For congressional Democrats, the road map to legislative success was relatively clear. The Senate approved a $3.5 trillion budget resolution this week with unanimous support from the Democratic conference. Once the Democratic-led House returns to work and dose the same, members can move forward with working out an ambitious intra-party compromise.
This morning, however, we learned of an unexpected wrinkle that may affect the plan. NBC News reported:
Nine House Democrats are warning Speaker Nancy Pelosi, D-Calif., that they won't vote for a budget resolution until the House passes the bipartisan infrastructure bill advanced by the Senate this week.... The letter, dated Thursday, was led by Rep. Josh Gottheimer, D-N.J., the co-chair of the bipartisan Problem Solvers Caucus.
The New Jersey Democrat was joined by Reps. Carolyn Bourdeaux (D-Ga.), Filemon Vela (D-Texas), Jared Golden (D-Maine), Henry Cueller (D-Texas), Vicente Gonzales (D-Texas), Ed Case (D-Hawaii), Jim Costa (D-Calif.), and Kurt Schrader (D-Ore.).
To put it mildly, these moderate House Dems have a plan that is ... flawed.
The process envisioned by House Democratic leaders and the vast majority of progressive members has been unchanged from the outset. The chamber will tackle the $3.5 trillion measure, and once it passes, the House can then approve the Senate's bipartisan infrastructure legislation, sending both parts of the two-track package to the White House for President Biden's signature.
The nine moderates are demanding to move things around: vote on the Senate's bipartisan infrastructure bill first, and then they'll consider the rest of the party's plans. Maybe. If they feel like it.
If Democratic leaders fail to satisfy these nine moderates -- representing roughly 4% of the House Democratic conference -- they'll derail the budget resolution and the entire White House agenda will collapse because nine members couldn't bring themselves to support a budget resolution that even Sens. Joe Manchin (D-W.Va.) and Kyrsten Sinema (D-Ariz.) endorsed.
Or put another way, progressive Dems won't support the bipartisan infrastructure legislation until the reconciliation bill passes, and moderate Dems won't let the fight over reconciliation even begin until the bipartisan infrastructure legislation gets a vote.
There's a tactical problem the moderates may not fully appreciate. Let's say Pelosi, left in a tough spot, caves to the centrists' demands and brings the Senate's bipartisan infrastructure bill to the floor, just as they're insisting.
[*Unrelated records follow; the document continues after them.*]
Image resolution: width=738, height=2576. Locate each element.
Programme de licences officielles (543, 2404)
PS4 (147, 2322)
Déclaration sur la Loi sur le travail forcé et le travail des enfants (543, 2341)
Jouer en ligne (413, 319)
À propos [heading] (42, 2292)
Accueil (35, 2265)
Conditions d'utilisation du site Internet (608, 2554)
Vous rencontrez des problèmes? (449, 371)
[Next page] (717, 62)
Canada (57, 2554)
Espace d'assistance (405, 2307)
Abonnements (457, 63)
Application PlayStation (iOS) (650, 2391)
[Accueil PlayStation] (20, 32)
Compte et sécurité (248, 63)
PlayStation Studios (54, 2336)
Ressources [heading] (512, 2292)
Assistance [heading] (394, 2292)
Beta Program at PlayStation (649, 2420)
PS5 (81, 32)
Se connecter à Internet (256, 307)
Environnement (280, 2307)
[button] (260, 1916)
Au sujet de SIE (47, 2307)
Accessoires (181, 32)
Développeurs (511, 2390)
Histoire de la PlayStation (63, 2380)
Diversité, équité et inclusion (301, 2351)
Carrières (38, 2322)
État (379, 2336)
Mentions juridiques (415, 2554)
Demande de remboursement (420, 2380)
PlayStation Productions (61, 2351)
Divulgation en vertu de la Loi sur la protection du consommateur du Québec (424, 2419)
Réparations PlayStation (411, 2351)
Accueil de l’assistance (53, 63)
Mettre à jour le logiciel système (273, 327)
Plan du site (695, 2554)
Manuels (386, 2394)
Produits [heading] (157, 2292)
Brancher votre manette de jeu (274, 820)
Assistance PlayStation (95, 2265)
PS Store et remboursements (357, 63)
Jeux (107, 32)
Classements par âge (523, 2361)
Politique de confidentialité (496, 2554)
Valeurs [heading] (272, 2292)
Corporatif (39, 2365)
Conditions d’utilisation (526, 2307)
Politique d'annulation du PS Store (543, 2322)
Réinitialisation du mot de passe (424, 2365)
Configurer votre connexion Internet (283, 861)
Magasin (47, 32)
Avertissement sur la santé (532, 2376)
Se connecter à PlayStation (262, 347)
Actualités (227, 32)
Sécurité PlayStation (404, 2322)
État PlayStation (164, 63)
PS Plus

I don't think this is likely, but just for the sake of conversation, let's say this happens. Would the legislation pass?
Almost certainly not. The vast majority of House Republicans would oppose it, because they don't like the bill anyway, and the vast majority of House Democrats would also oppose it, because they want to keep it on the shelf while negotiations continue on the larger and more ambitious bill. Indeed, House progressives have the leverage right now, and they wouldn't give it up just to make nine centrists happy.
In other words, these nine moderates are effectively asking their own party colleagues, "Let us have the Senate bill, and while you're at it, also give us the power to undermine the rest of Biden's popular domestic agenda."
Why would the other 211 House Democrats go along with this? They wouldn't.
This is precisely what many progressive members were worried about, which is precisely why the moderate members' plan will not work. The legislative arithmetic is unavoidable: the moderates need the progressives' votes, and progressives have no incentive to go along.
Complicating matters, this nine-member faction has left itself on an unstable branch. These centrists can swallow their pride now and walk back their threat, since it's based on a demand that won't be met, or they can follow through, kill Biden's domestic agenda, invite primary rivals, and destroy their party's chances in the next round of elections.
I realize that these moderates really want to pass the Senate's bipartisan plan. The White House and Democratic leaders want that too. But there's one sure-fire way to guarantee its passage, and that's to approve the party's budget resolution and get to work on a reconciliation package.
If the moderates follow through on their threats, they'll end up defeating the bill they want to pass. The sooner they realize this, the better it will be for everyone.